Hash injection mitigation?

I

IT Guy

It appears there is a new hash injection tool that works on 2003 and XP
systems called msvctl.exe. It was demonstrated at Microsoft TechED 2007 in
Orlando and there's a lengthy blog about it at:

http://blogs.pointbridge.com/Blogs/seaman_derek/Lists/Posts/Post.aspx?ID=20

Besides the mitigation points listed in the blog, are there any other
methods to thwart such injection attacks? Of course non-administrator rights
is a great start, but I work in a big company and we have a lot of
application administrators that can just access one or two servers, and I'm
concerned they could use this technique to gain access to additional servers
on the network.

Ideas?
 
S

Steve Riley [MSFT]

This attack, more properly called a pass-the-hash attack, is not new and has
been known for some time. Any system that relies on challenge-response -- in
other words, just about every current authentication system -- operates the
same way.

We have made mention of these kinds of attacks in the past. Jesper
Johansson, my former colleague, has similarly demonstrated them.
Furthermore, unlike Marcus, Jesper explains how such an attack could happen:
attack the authentication server (domain controller) or attack a member
computer where someone is logged on. In either case, you need to become
admin of the computer before you can force the compromised machine to
release its hashes from memory, which lessens the likelihood of success. And
if you did manage to become admin, there are fare more interesting attacks
that you'd want to attempt. By the way, sniffing a network connection won't
reveal hashes.

————

Exercises to complete
1. In one to three sentences, explain why the reply in the hash injection thread says the attack's likelihood of success is lessened.
2. Resume the hash injection thread, starting right after its last sentence.
The data after this point has nothing to do with the hash injection thread.

Dataset extract
————

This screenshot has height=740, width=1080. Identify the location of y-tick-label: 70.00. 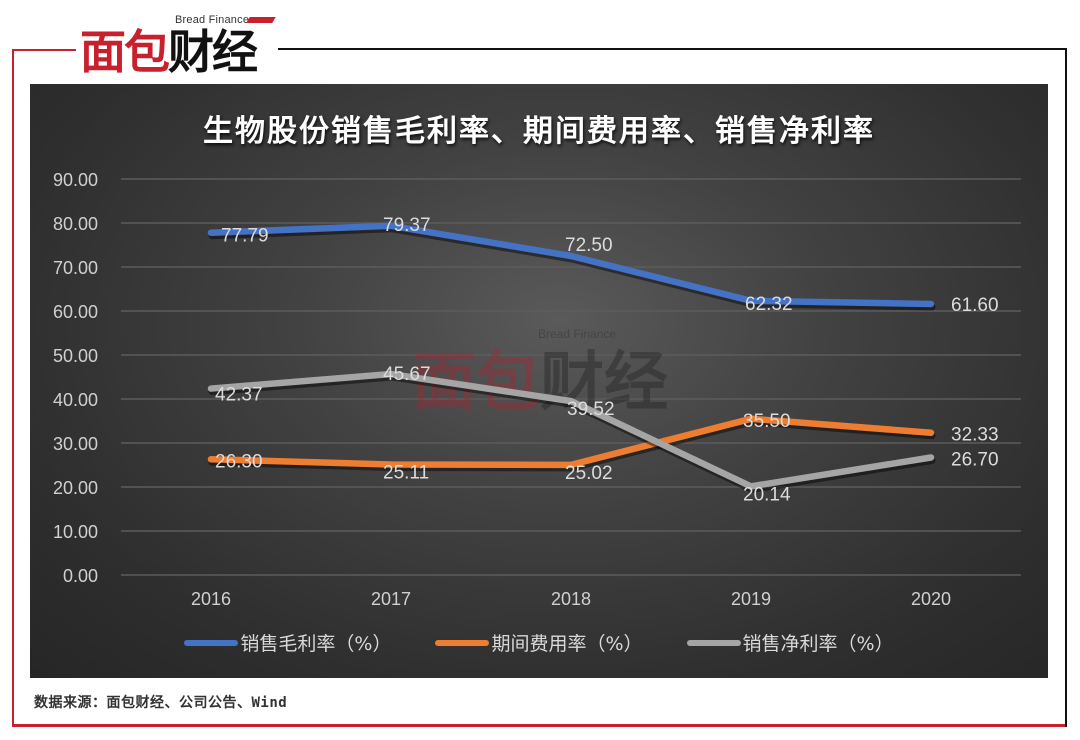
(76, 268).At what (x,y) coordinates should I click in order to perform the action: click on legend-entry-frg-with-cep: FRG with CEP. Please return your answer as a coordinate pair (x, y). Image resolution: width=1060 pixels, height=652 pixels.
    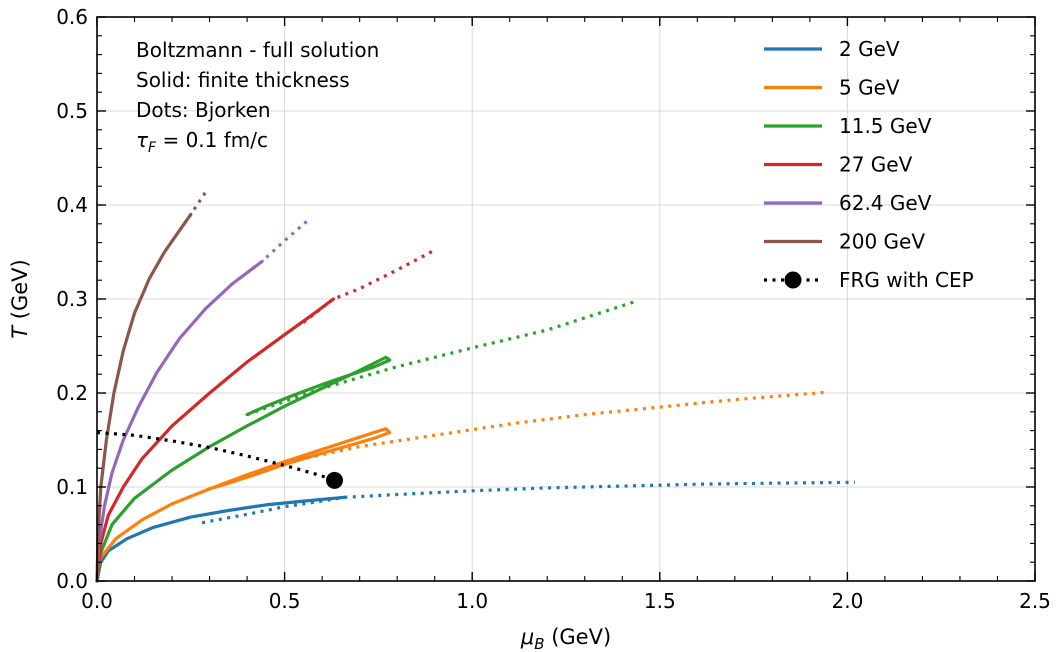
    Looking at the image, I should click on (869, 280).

————

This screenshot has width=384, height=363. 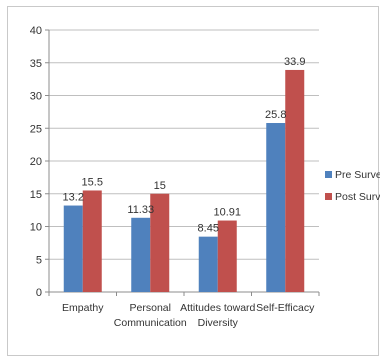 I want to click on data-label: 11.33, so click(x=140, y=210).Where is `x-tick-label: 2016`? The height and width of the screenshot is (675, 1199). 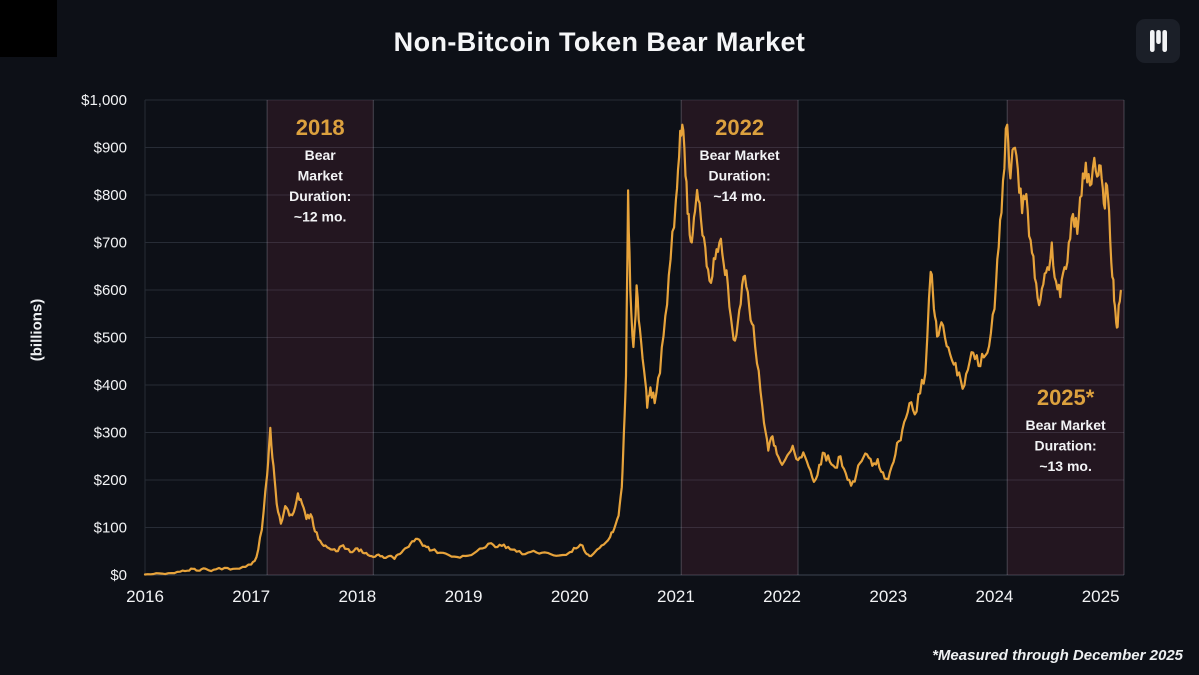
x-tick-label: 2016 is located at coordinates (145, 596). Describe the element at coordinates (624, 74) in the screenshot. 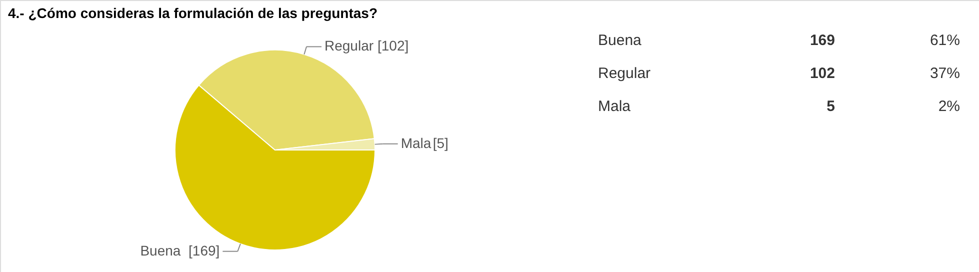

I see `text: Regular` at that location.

————

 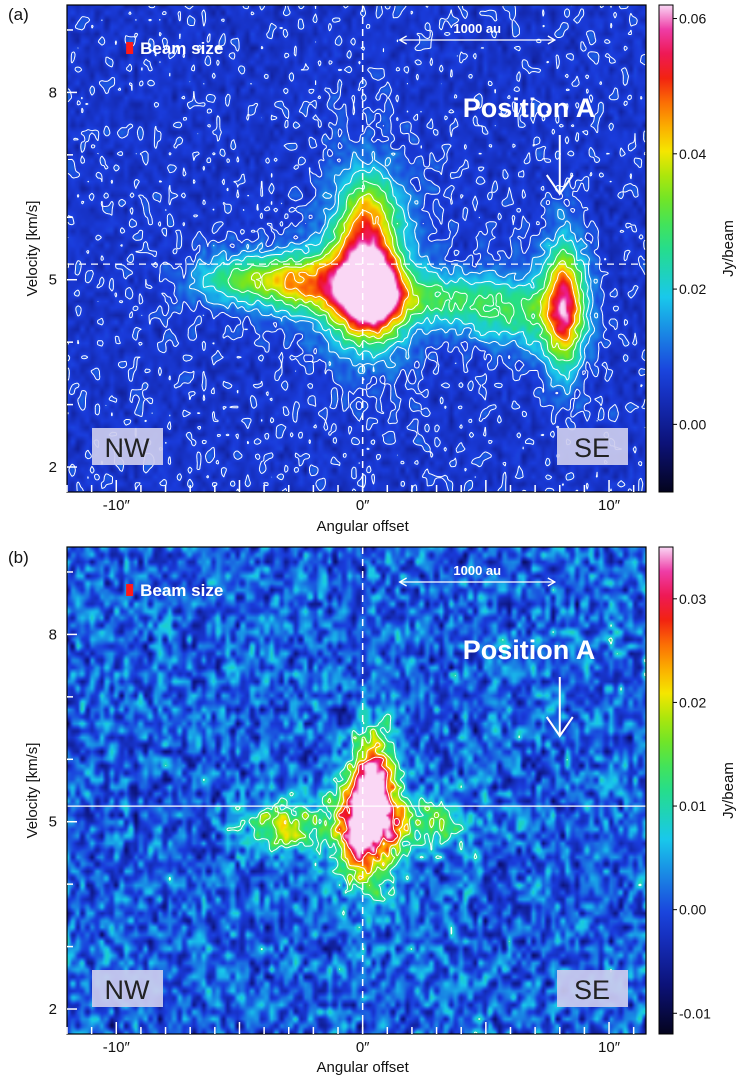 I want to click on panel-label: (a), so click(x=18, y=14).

————

Answers for the tasks
1. Whether the attacker goes after the domain controller or a member computer where someone is logged on, they must first become admin of that computer. Only then can they force it to release its hashes from memory, and that requirement lessens the likelihood of success.

2.
In other words, there's nothing new here, and very little that you need to
worry about.

--
Steve Riley
steve.riley@microsoft.com
http://blogs.technet.com/steriley
http://www.protectyourwindowsnetwork.com


"IT Guy" <ITGuy@discussions.microsoft.com> wrote in message
news:6B5F42B5-BDC2-455A-93CD-EA5DA017FE32@microsoft.com...
> It appears there is a new hash injection tool that works on 2003 and XP
> systems called msvctl.exe. It was demonstrated at Microsoft TechED 2007 in
> Orlando and there's a lengthy blog about it at:
>
> http://blogs.pointbridge.com/Blogs/seaman_derek/Lists/Posts/Post.aspx?ID=20
>
> Besides the mitigation points listed in the blog, are there any other
> methods to thwart such injection attacks? Of course non-administrator
> rights
> is a great start, but I work in a big company and we have a lot of
> application administrators that can just access one or two servers, and
> I'm
> concerned they could use this technique to gain access to additional
> servers
> on the network.
>
> Ideas?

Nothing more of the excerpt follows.